Innovation Beyond patents
Traditional vs Newer Organisations
2 Aug 2025
2 Aug 2025
When people think about technology commercialization, the traditional path often goes like this:
Invent → Patent → Protect → Monetize.
But what if this model, while effective in certain contexts, is also limiting the real impact innovation can make on society?
Over the past 15 years, a growing global movement has emerged—one that emphasizes collaboration over exclusivity, sharing over hoarding, and societal impact over short-term gain. It’s a shift toward open innovation—and it’s producing some of the most impactful tech outcomes we’ve seen.
Here are some powerful real-world case studies and commercialization models that demonstrate how technologies can be scaled without relying on patents or proprietary IP—and instead through ecosystem collaboration, open-source development, and shared purpose.
Software: Linux, Android, TensorFlow, and React are open-source projects powering most of the digital world today. By removing IP barriers, these projects have allowed global contributors to build on them, accelerating adoption and innovation.
Hardware: Arduino and RepRap helped democratize electronics and 3D printing. These platforms invited hobbyists, educators, and startups to experiment—without licensing fees.
Agriculture: The Open Source Seed Initiative (OSSI) allows plant breeders to share crop varieties under a pledge of non-restriction—encouraging biodiversity and farmer autonomy.
Tesla (2014) opened its EV patents to competitors, with the goal of accelerating EV adoption industry-wide.
Toyota (2015) followed suit with hydrogen fuel cell patents, removing roadblocks for clean energy adoption.
During COVID-19, tech leaders like IBM, Facebook, and Microsoft joined the Open COVID Pledge, allowing use of relevant patents for pandemic solutions.
The Medicines Patent Pool (MPP) licenses HIV, hepatitis, and COVID-related drug patents to generics in developing countries.
It has supplied billions of doses, saved thousands of lives, and reduced healthcare costs by billions of dollars—without excluding originators from core markets.
Universities like Glasgow, King’s College London, and UNSW Sydney pioneered giving away selected IP for free to entrepreneurs and companies.
The rationale: better to see knowledge used than idle, especially if it won’t be licensed traditionally.
Projects like Open Source Malaria brought global contributors together under a “no patents” rule to accelerate neglected drug discovery.
NASA, XPRIZE, and global DIY groups launched open design challenges to solve urgent problems—from ventilators to clean energy devices.
Societal impact first. Value creation precedes value capture.
Ecosystem thinking. Innovation doesn’t happen in isolation—it’s collective.
Trust-based IP strategy.
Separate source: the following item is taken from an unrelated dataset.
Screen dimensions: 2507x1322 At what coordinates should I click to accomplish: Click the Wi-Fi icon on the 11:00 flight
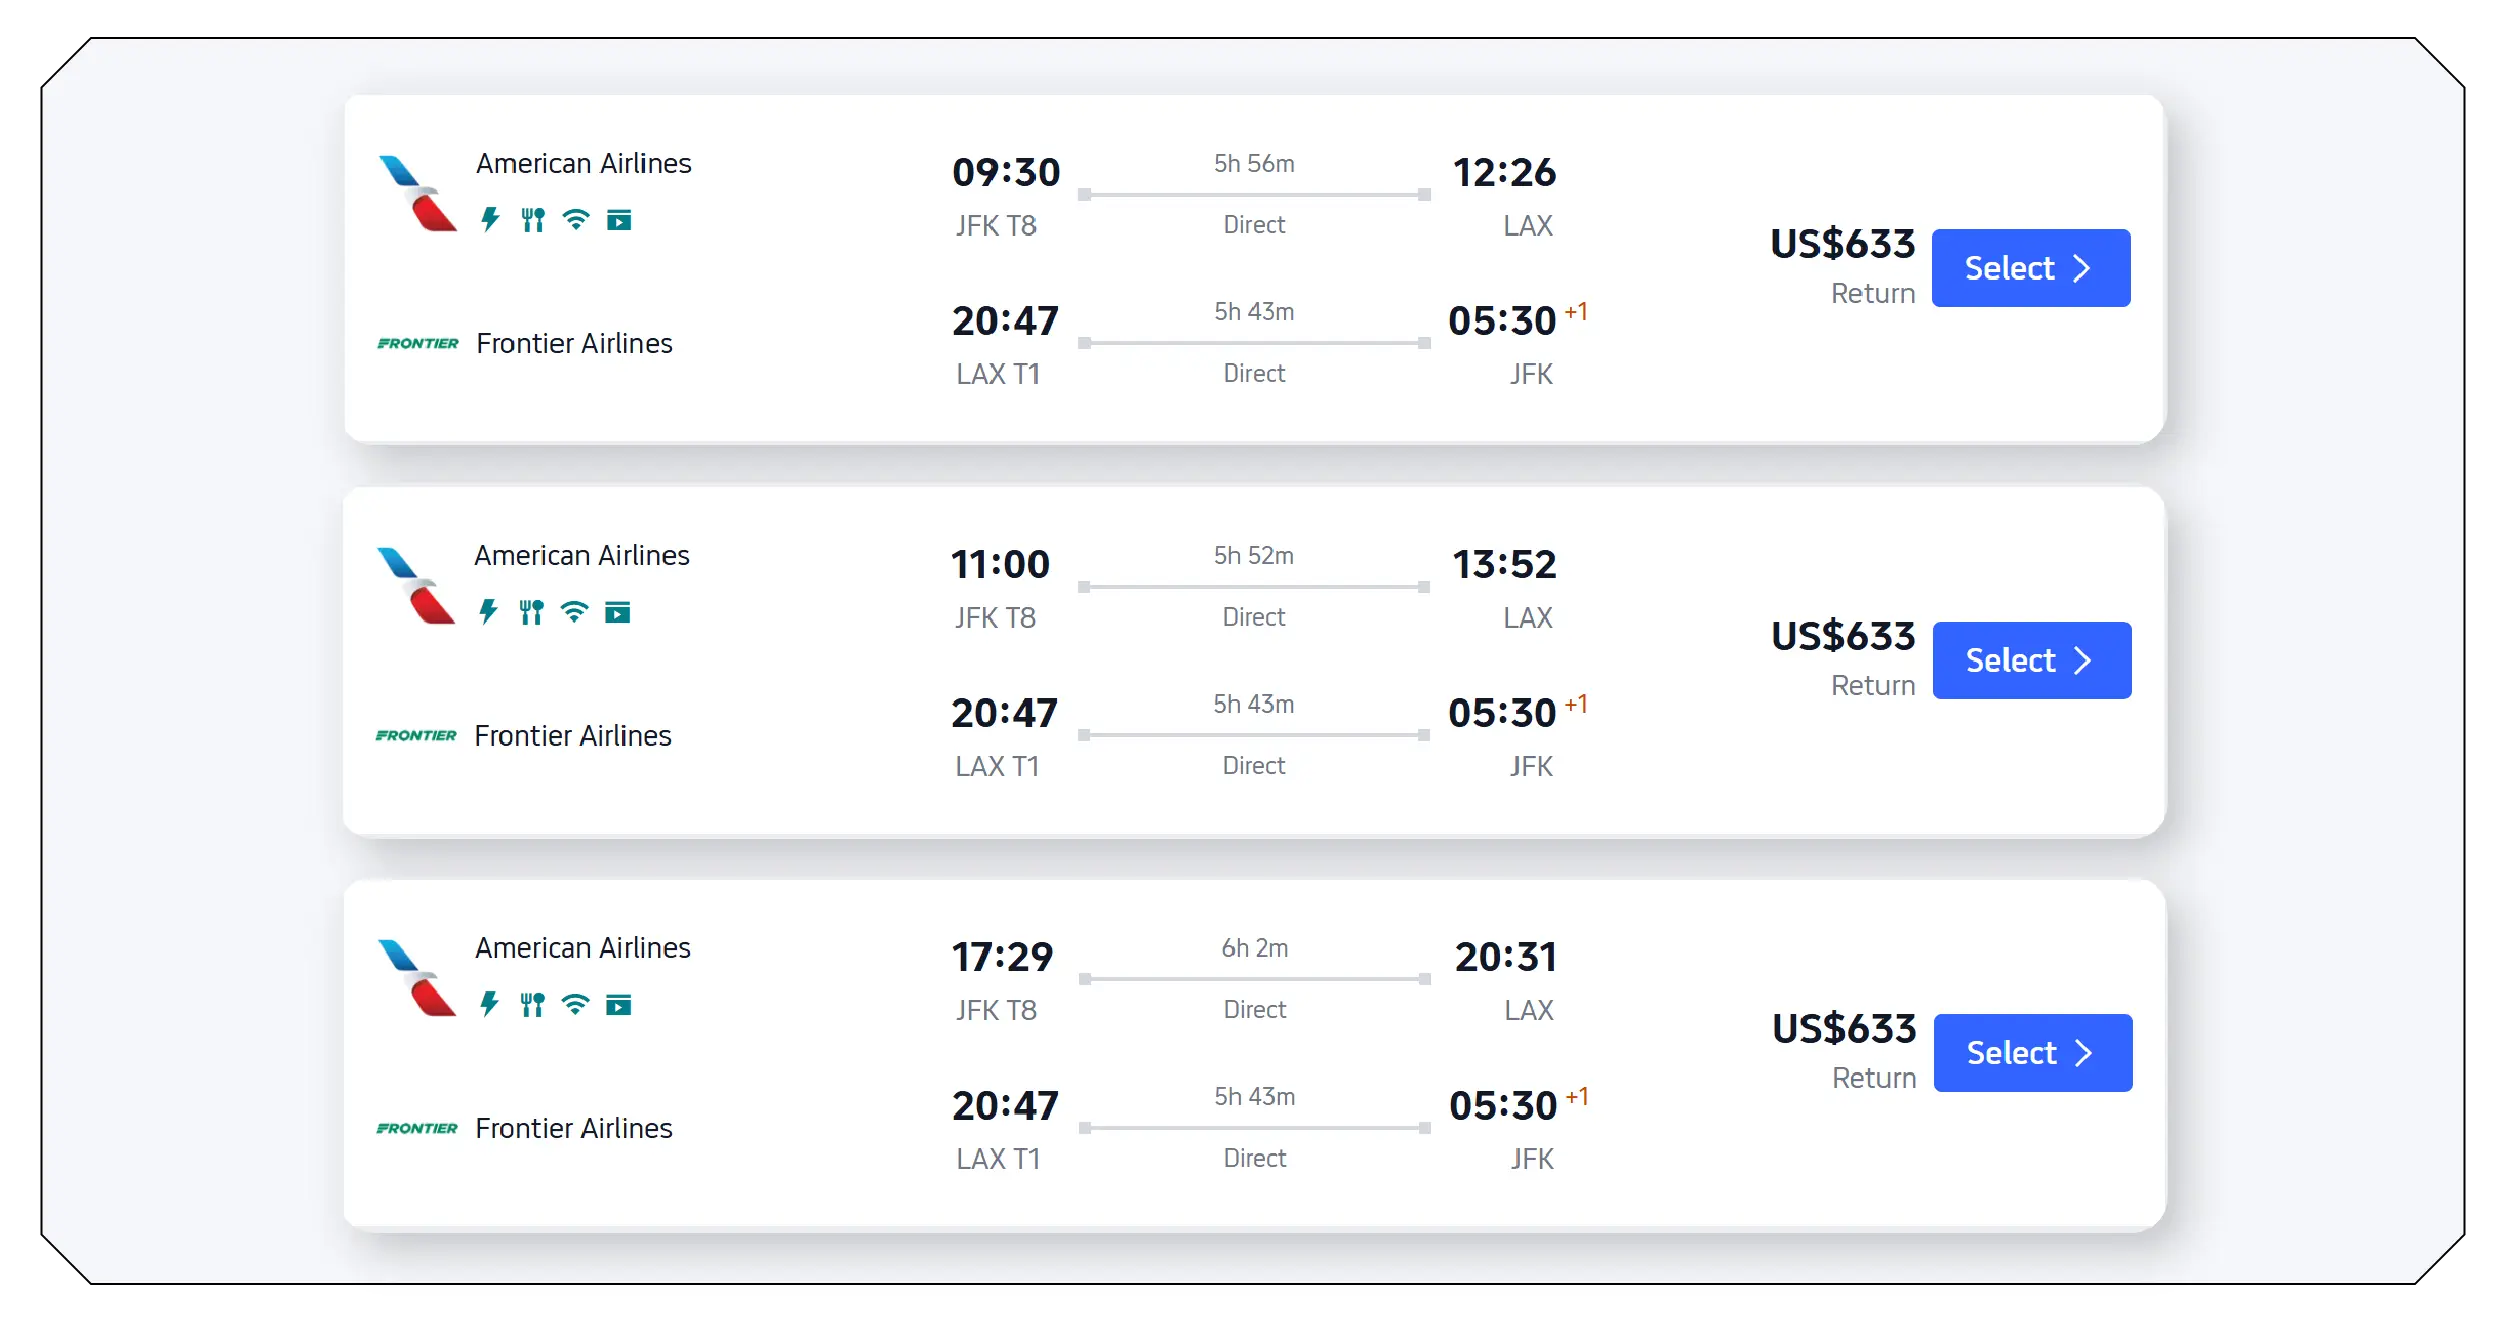point(575,611)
Loosening control can actually strengthen leadership and adoption.
Revenue as a byproduct. Tesla still leads in EVs, not because it protected its patents, but because it led the standard.
In a world facing complex global challenges—from climate change to digital inclusion—exclusive control over ideas may be the bottleneck, not the solution.
What if, instead, we built commons?
What if we led with collaboration, not competition?
What if the true ROI of innovation was measured in human outcomes, not just profit margins?
The organizations that embrace this mindset are not giving away value—they are amplifying it. For all.